# GOAL OF THE EXERCISE
Output exactly the first line of the listing and each line after it, through the line that contains "Image resolution: width=134"; add nothing else.

:: INFORMATION PROVIDED

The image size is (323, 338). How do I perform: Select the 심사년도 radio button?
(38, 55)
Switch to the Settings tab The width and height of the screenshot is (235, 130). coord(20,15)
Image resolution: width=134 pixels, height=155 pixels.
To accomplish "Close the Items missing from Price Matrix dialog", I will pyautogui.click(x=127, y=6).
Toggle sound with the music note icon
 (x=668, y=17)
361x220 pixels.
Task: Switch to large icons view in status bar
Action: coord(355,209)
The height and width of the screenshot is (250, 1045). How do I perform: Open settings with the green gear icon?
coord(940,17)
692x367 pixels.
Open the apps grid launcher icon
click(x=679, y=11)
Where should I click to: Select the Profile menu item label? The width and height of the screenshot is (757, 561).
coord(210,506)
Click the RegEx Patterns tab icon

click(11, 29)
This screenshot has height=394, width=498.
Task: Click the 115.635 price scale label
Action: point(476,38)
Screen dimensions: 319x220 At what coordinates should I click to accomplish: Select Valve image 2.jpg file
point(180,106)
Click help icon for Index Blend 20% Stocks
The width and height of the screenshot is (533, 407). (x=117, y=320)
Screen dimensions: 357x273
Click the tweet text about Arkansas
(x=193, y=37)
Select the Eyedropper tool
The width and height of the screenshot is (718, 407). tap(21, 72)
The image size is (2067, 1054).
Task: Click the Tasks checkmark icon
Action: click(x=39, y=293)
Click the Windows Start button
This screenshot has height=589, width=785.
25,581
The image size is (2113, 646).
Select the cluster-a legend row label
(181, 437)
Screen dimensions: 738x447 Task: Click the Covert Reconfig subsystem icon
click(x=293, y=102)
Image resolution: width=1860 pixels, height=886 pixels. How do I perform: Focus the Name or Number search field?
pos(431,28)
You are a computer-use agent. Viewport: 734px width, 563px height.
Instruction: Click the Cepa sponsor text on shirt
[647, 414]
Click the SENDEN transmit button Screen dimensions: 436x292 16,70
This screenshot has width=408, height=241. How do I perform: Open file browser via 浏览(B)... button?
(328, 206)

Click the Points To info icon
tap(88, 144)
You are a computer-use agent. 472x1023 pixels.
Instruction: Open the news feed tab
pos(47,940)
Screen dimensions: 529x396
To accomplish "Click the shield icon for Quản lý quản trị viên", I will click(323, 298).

::::

# OUTPUT BELOW
The image size is (323, 338). How do I perform: Select the 심사년도 radio button?
(38, 55)
Switch to the Settings tab The width and height of the screenshot is (235, 130). coord(20,15)
Image resolution: width=134 pixels, height=155 pixels.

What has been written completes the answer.